Q267 Chairman: Are there any lessons
that you have picked up in your work with different communities
and do you feel certain communities have been more open, that
they have a healthier attitude and discuss it more openly? Some
do more than others. Have you picked up any evidence at all of
that?
Mr Randhawa: It goes back to my
earlier point. People are happy to talk about things but, unless
you communicate with them and ask them their viewpoint, they do
not have that opportunity to articulate their views. I think the
challenge is to communicate with the different groups and give
them the opportunity and the platform to share their ideas. We
have found, especially with BME groups, that the evidence not
just in the UK but across the world is that they are better at
providing solutions for their own communities than are practitioners.
Mr Hurst: Many older people are
ready and want to talk about death and dying and they find that
people are not ready to engage with them, or feel uncomfortable
about it. There is something to learn from older people themselves
about how they feel and talk about those issues. There is obviously
also an education and training issue for professionals that engage
with them both talking about the issues. The other key part of
communication skills is about listening to older people, to what
their views are and responding to those rather than thinking it
is all about imparting the message.
Q268 Chairman: Does your organisation
have any connection formally with schools in any areas where older
people are going in and talking about some of these issues?
Mr Hurst: Yes, there are lots
of projects around the country that already have older people
going into schools.
Q269 Chairman: Do they talk about
death and dying?
Mr Hurst: Yes, sometimes they
do. They talk about a range of issues around that. I guess it
would not be specifically about death and dying but if they are
able to bring that into the normal conversation, that would be
helpful. The other issue is that if we manage to shift the place
of death significantly back to the home, then it becomes much
more part of people's experience rather than something that happens
out of sight. It goes back to one's experience.

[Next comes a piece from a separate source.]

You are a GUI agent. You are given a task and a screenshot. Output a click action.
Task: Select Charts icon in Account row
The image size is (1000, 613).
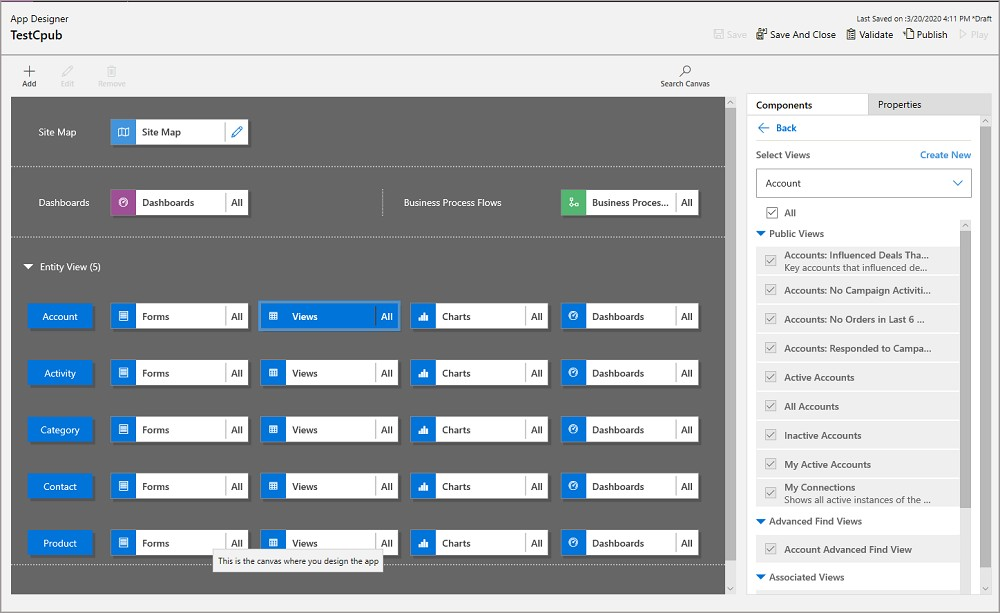(423, 317)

Ms Rule: May I add one brief point
about the significance of communication programmes that are now
beginning to happen across the health service, such as about breaking
bad news, so that all those really important issues of work like
pain relief, fatigue and all those things matter as much and there
is not that kind of, "Oh, gosh, we have failed", the
heroic model of medical intervention, if you like.

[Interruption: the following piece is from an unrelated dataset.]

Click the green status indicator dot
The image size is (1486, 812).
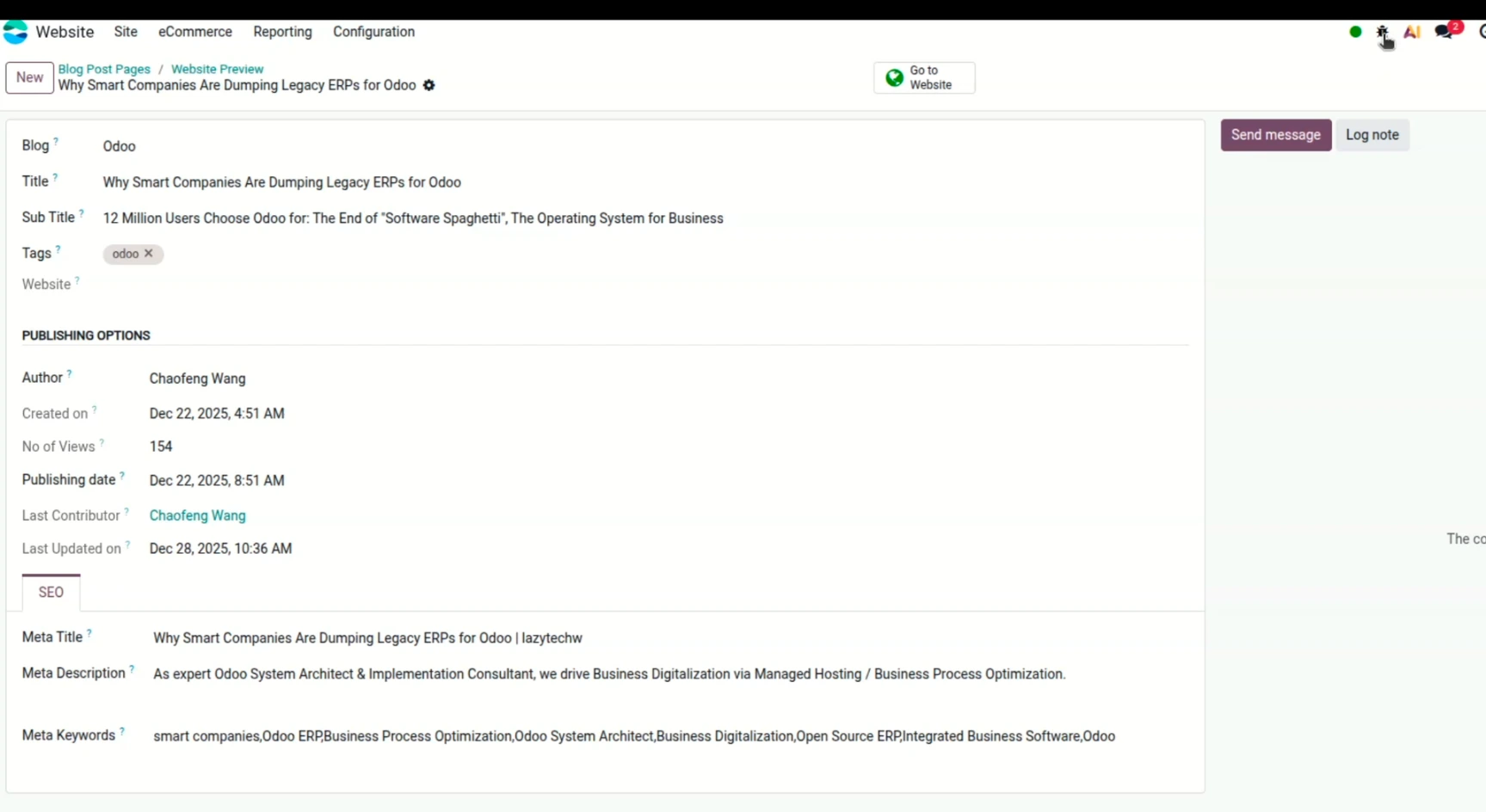(x=1355, y=32)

Jim Dowd: There is one point that has
come up time and time again with the witnesses we have had and
not just this week but previously. There seems to be a ready acceptance
by all that dying at home is the best model. Is that right? We
also had evidence from others saying that some people actively
resist it and other family members actively resist it. Are you
saying that death at home is the most desirable set of circumstances?
Chairman: He says that it could be.
Q270 Jim Dowd: No, it goes beyond
that. This has not been put to us as an option but as an ideal.
Ms Rule: Surely it is a choice
issue. You will have heard from Marie Curie when they did that
survey, which showed that so many people did want the choice,
and then they said, "We did not know we could", which
I thought was profoundly interesting"we did not know
we could".
Mr Hurst: We know there is a complete
mismatch at the moment between where people would prefer to die
and where they do die. Some people would prefer to die in hospital.
We respect that is their wish. Other people have expressed a preference
about what actually happens to them and it can only be distressing
if, in their own minds, they wanted to have that and did not get
it and, equally, they have not even had the discussion about why
that may or may not be possible. It is about enabling that discussion
to happen and about being clear that it should happen.
Ms Rule: It is about planning.
Ms Chambers: There should be a
death plan really.
Ms Rule: Absolutely.
Chairman: Can I thank you all for your
contributions. We are most grateful.